- Consigne donnée a
Relevez toutes les personnes désignées par leur nom dans le texte ci-dessous sur le soutien occidental à l'Ukraine.

Le président ukrainien Volodymyr Zelensky s'exprime lors de la 60e Conférence de Munich sur la sécurité (MSC) en Allemagne, le 17 février 2024. Photo : NY Times
Le dirigeant ukrainien a également réitéré ses appels à des livraisons plus rapides d'obus d'artillerie et de missiles à longue portée. Mais les troubles internes limitent la capacité de l’Occident à soutenir Kiev. C’est particulièrement vrai dans le cas des États-Unis, le plus important soutien de l’Ukraine.
Washington est distrait par l’élection présidentielle à venir, avec le retour de Donald Trump à la Maison Blanche. Un changement de direction au sein de la première puissance mondiale aurait un impact significatif sur l’effort de guerre de l’Ukraine et raviverait une fois de plus les frictions au sein de l’alliance de l’OTAN.
Les tensions croissantes entre les législateurs républicains et démocrates ces derniers mois ont retardé l’adoption d’un plan d’aide supplémentaire crucial pour l’Ukraine.
Lors d'un appel téléphonique le 17 février avec son homologue ukrainien, le président américain Joe Biden a déclaré que la chute d'Avdiivka était la faute des législateurs républicains qui soutenaient M. Trump parce qu'ils continuaient à bloquer un programme d'aide militaire de plusieurs milliards de dollars pour l'Ukraine.

- Lignes à utiliser
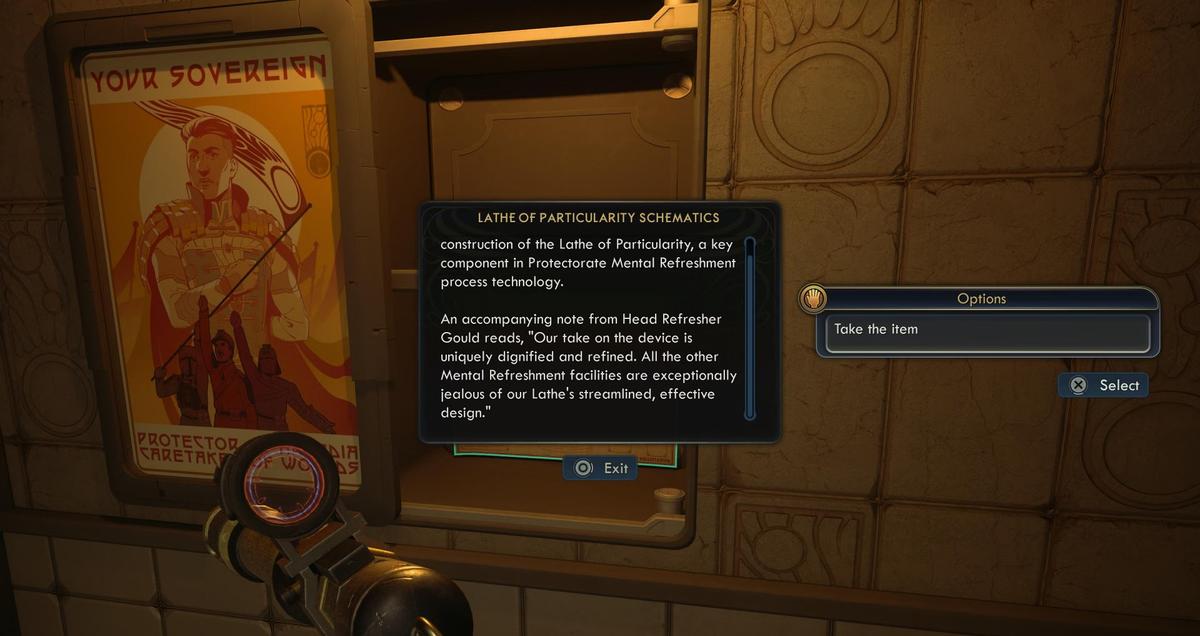Exit the schematics reading panel
Viewport: 1200px width, 636px height.
[600, 468]
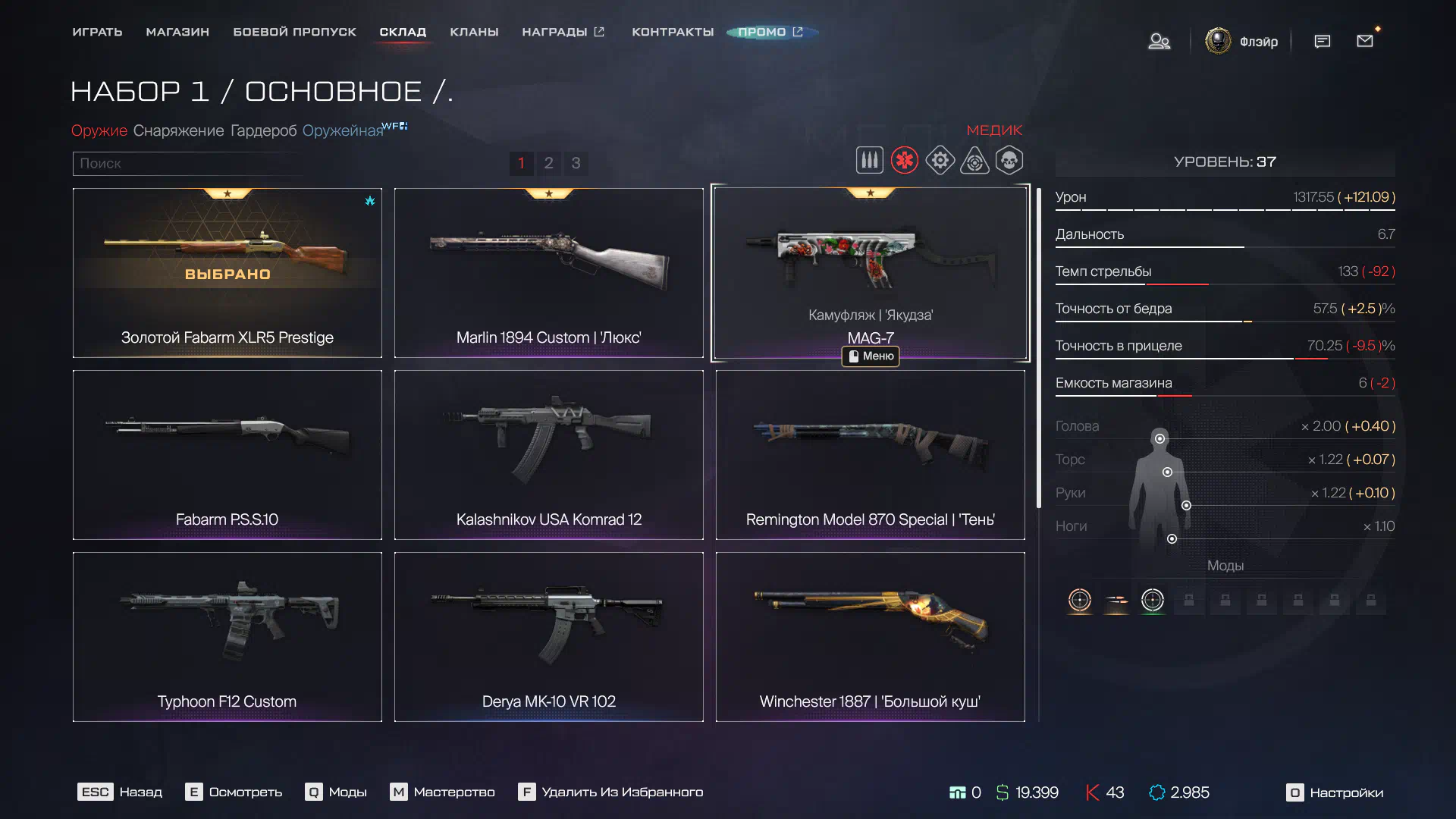Choose the Winchester 1887 'Большой куш' card
Screen dimensions: 1456x819
[x=870, y=636]
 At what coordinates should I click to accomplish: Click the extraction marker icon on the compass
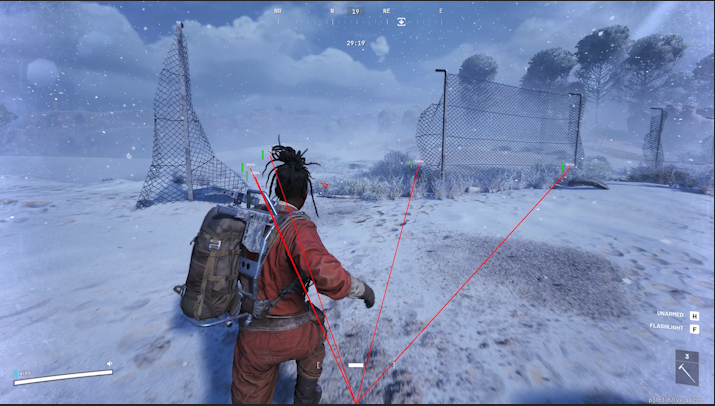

- Consigne donnée b
Recopiez mot pour mot toutes les lignes placées après le texte sur l'Ukraine, sans y inclure les images.

- Réponse rédigée a
- Volodymyr Zelensky
- Donald Trump
- Joe Biden

- Réponse rédigée b
Exit the schematics reading panel
Viewport: 1200px width, 636px height.
[600, 468]
Choose the Winchester 1887 'Большой куш' card
Screen dimensions: 1456x819
[x=870, y=636]
 At what coordinates should I click to accomplish: Click the extraction marker icon on the compass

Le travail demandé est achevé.